Bien que les médias d’information traditionnels puissent être en mesure de trouver des sources de matériel plus prudentes et d’éviter la désinformation, ils ne sont pas aussi utiles pour aider à fournir des ressources utiles aux personnes dans le besoin ou à leurs proches. En outre, tout outil mis au point pour la censure temporaire pourrait avoir un double usage et faciliter la censure des médias sociaux ou des résultats de recherche en général. En général, je pense que cela favorise le statu quo. Dans l’ensemble, il serait préférable de mettre en œuvre une approche visant à traiter et éviter la désinformation qui ne soit pas axée sur la censure.
Les algorithmes sont censés être intrinsèquement impartiaux, donc dans quelle mesure les humains devraient-ils interférer avec les résultats des algorithmes?
Il est important qu’il y ait une surveillance humaine assez régulière et, potentiellement, une interférence avec les résultats algorithmiques. Premièrement, le biais se glisse dans les algorithmes de toutes sortes de façons.
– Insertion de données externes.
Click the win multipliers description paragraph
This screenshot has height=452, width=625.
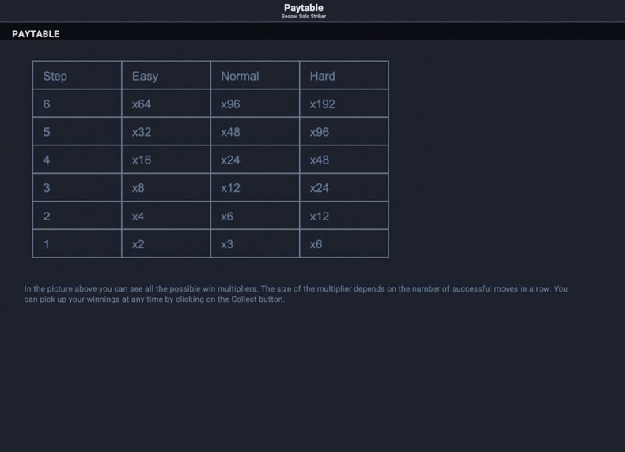coord(296,294)
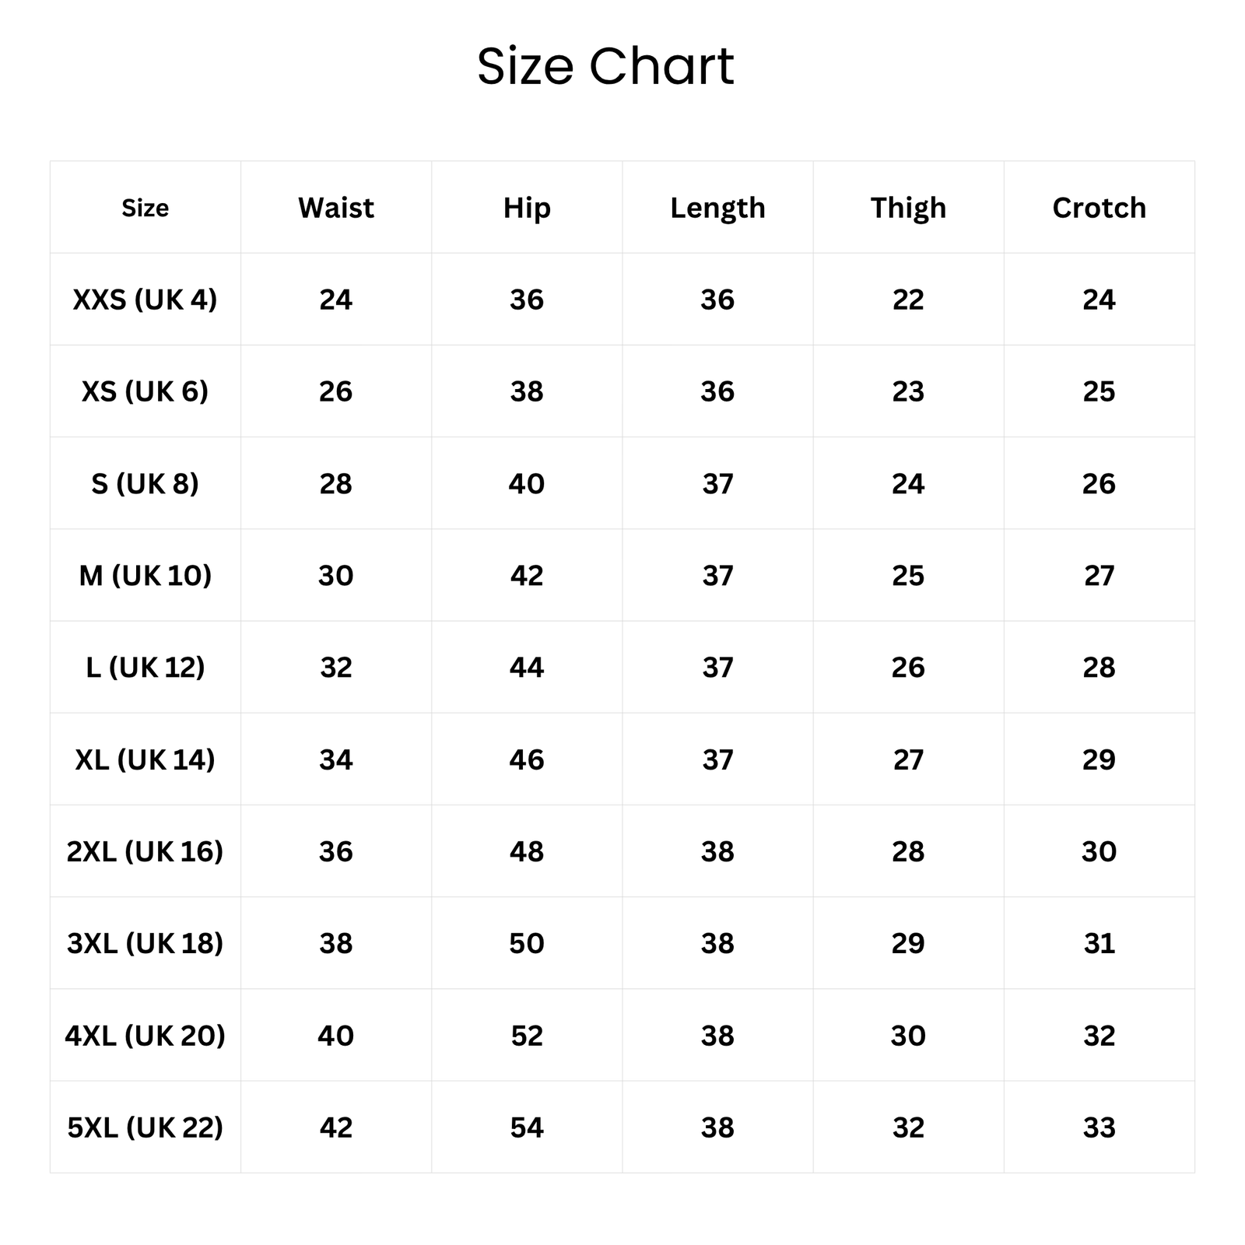The width and height of the screenshot is (1245, 1245).
Task: Select the L (UK 12) row label
Action: pos(145,667)
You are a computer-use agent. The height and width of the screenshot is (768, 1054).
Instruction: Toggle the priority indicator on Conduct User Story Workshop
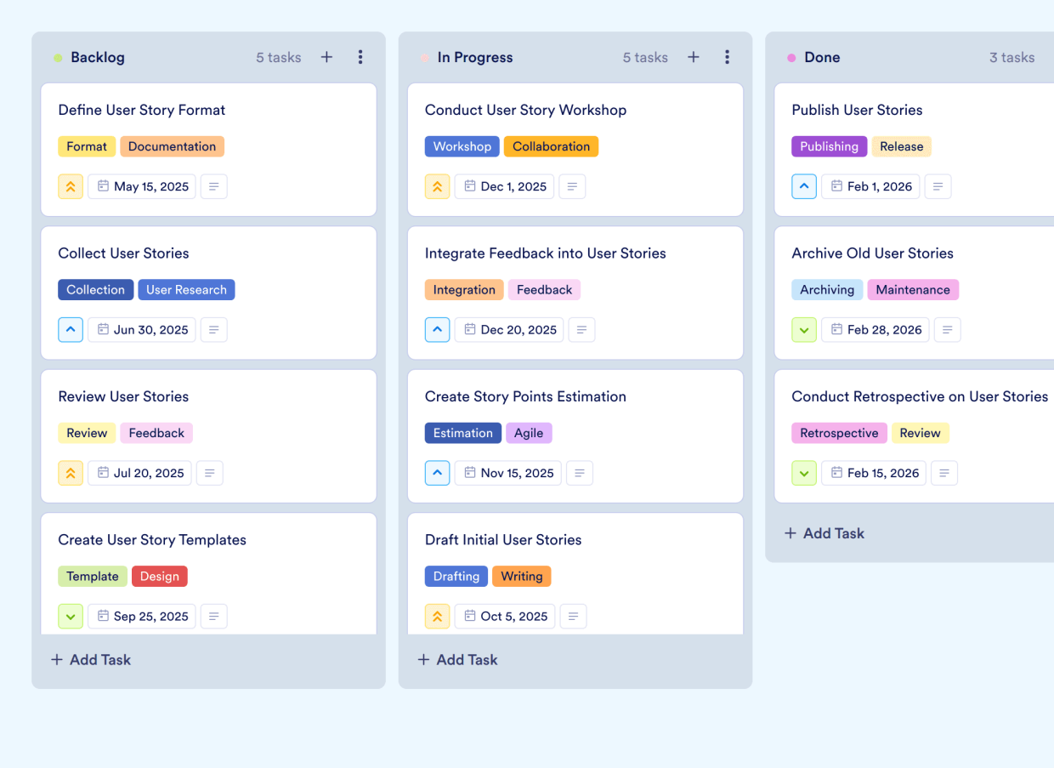(437, 186)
Si un algorithme de recherche fait une prédiction sur les résultats à servir lorsqu’une recherche est effectuée pour des « attentats terroristes récents », les résultats seront influencés par les événements que nous classons comme étant des « attentats terroristes » et la façon dont nous classons les actes de violence pourrait être le résultat de nombreux biais différents que nous avons. Il est très difficile de considérer les algorithmes comme étant impartiaux même s’ils ne sont pas conçus pour rechercher ou perpétuer les biais. C’est tout simplement une erreur de penser que les algorithmes ne peuvent pas et ne doivent pas non plus entraîner de censure, de partialité et de désinformation.
Deuxièmement, bien que les humains soient souvent biaisés, ils peuvent aussi choisir de corriger ces biais. Si un être humain reconnaît qu’il est susceptible de qualifier un acte d' »attentat terroriste » principalement en raison de son appartenance religieuse, il peut prendre des mesures pour y remédier.
Il est difficile de dire exactement ce que devrait être la forme d’ingérence ou de surveillance humaine. Pour ce faire, il faut trouver un équilibre entre les préoccupations concernant les préjugés humains, la transparence, la censure et d’autres questions et les préoccupations concernant les biais cachés dans les algorithmes et ces coûts. Mais je pense qu’il existe des moyens d’élaborer des politiques d’intervention humaine qui permettent d’atteindre un bon résultat concernant ces préoccupations.